Welcome back to the Wonderful World of Riley:
As my blogging of late has been rather superficial, I feel the need to take advantage of the ill humor which has gripped me and turn it into a nice little glimpse into the darker corners which I’ve been neglecting.
My story starts about two months ago. I had friends and I had recently acquired a boyfriend. Things were pretty good. I was a little uncertain of myself in this new relationship, but I was going with it. It was nice, we’d go out on Friday and/or Saturday and talk most other days. The only problem that was really there was that I had stopped using my weekend nights to drink/party with my friends. That’s when I started to lose friends. One in particular started to drift away. She was one my two closest friends at school, so I was feeling a little abandoned. She got a boyfriend. And never told me. She then decided to ask my other very close friend for a ride to go see him (he lived about a two hour drive away) and never asked me. I would’ve been happy to help her new budding relationship, but when hearing that she didn’t even consult me, I was a little offended.
Fast forward a few weeks, I blew up at her in the lounge in front of a ton of people. Then Thanksgiving break.
Fast forward a few more weeks. I’ve apologized to both my close friends. One will acknowledge me in passing (the one I blew up at), and the other continues to ignore me. She paid attention to me for a grand total of 36 hours when my boyfriend and I were on the verge of possible break up. Now, none of my friends will talk to me, save one, and I’m forever grateful for that one. My relationship isn’t perfect, and I’ve done things that I regret, but I’m surviving.
Fast forward to these past few days. I never told my parents about my sudden loss of social contacts. I spent most of today fielding the “Did you see any of your friends at the game?” questions from my mom. I couldn’t very well tell her that I don’t actually have any friends. Yesterday my iPhone decided to misbehave and didn’t work for several hours. During this time that my phone decided to spend pouting, I was at a football game in Shreveport, LA. My school had gotten to a bowl game (and won, may I say) and I had to go because it’s not likely (in my mind) to happen again soon. Also, during this time sans-phone, I got a call from the student barn’s manger. Lark, my baby, managed to get a puncture wound the diameter of a pencil in his leg. The manager called to ask me about a vet. I wasn’t able to get back to her for four hours. So in addition to being angry at my phone, I was a 10 hour drive away and utterly powerless to help my injured horse. It was not a very good time last night.

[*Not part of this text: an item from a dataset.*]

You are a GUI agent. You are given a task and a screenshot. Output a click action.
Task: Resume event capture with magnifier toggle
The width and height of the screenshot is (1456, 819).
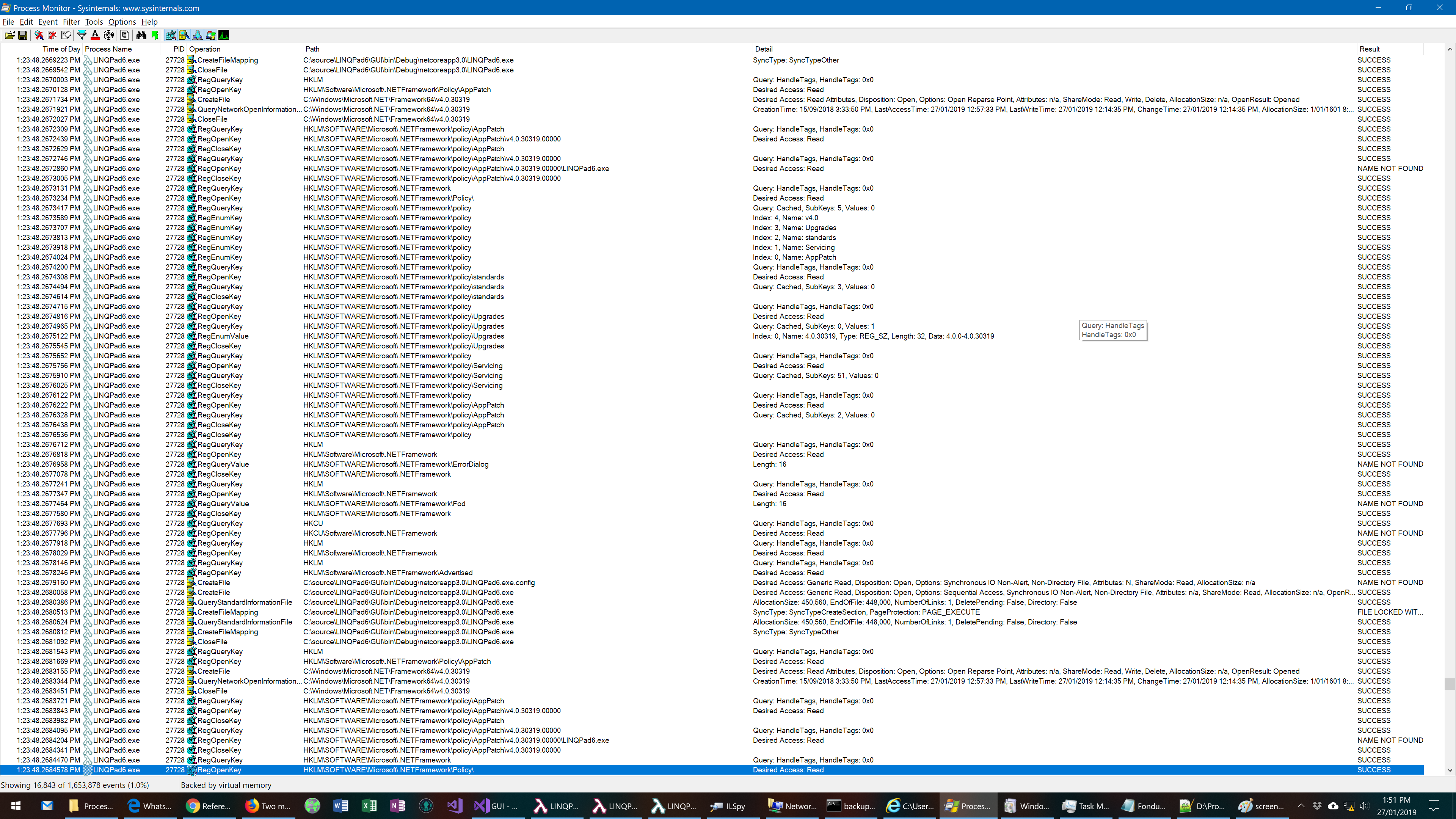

Now, today, I got some less than uplifting news, and a small reminder that I’ve not been doing a good job at keeping my hopes high and expectations low. The boyfriend has been promising since Thanksgiving that he’d visit me over winter break. Today he dashed the hope (expectation, actually) that he’d make good, to pieces. It’s been over an hour (it’s about 9:30cst) and all I’ve managed to text him back is “ok.”. There’s really not much else to say to him at this point. I don’t trust myself because when I get dashed like this my mood swings from depression to anger pretty quickly. So, I’ve been doing what I usually do: took a shower, brushed my teeth, found my retainer, and as I’m typing I’m picking out a nail polish color in my head. Fair warning: If I look my best for no obvious reason, it’s fair to assume that I’m at my worst. It really sucks to have the one thing that was going to make this break bearable taken away.
At this point, I’ve been in Chicago for a week and half and I’ve seen one, count it, one friend. And that was Austin, who I drove to school last week. (That doesn’t count Joel, because Joel rarely factors into any equation that I make. He’s a given factor in my life and that’s something that I have to deal with). I’ve spent most of the rest of the time at home, alone or with my parents. Hell, I even put myself to bed before midnight half the time because I’m too bored.
So, my readers/stalkers extraordinaire: There you all go. A look into the less than pleasant side of Riley that you all have, I’m sure, been missing.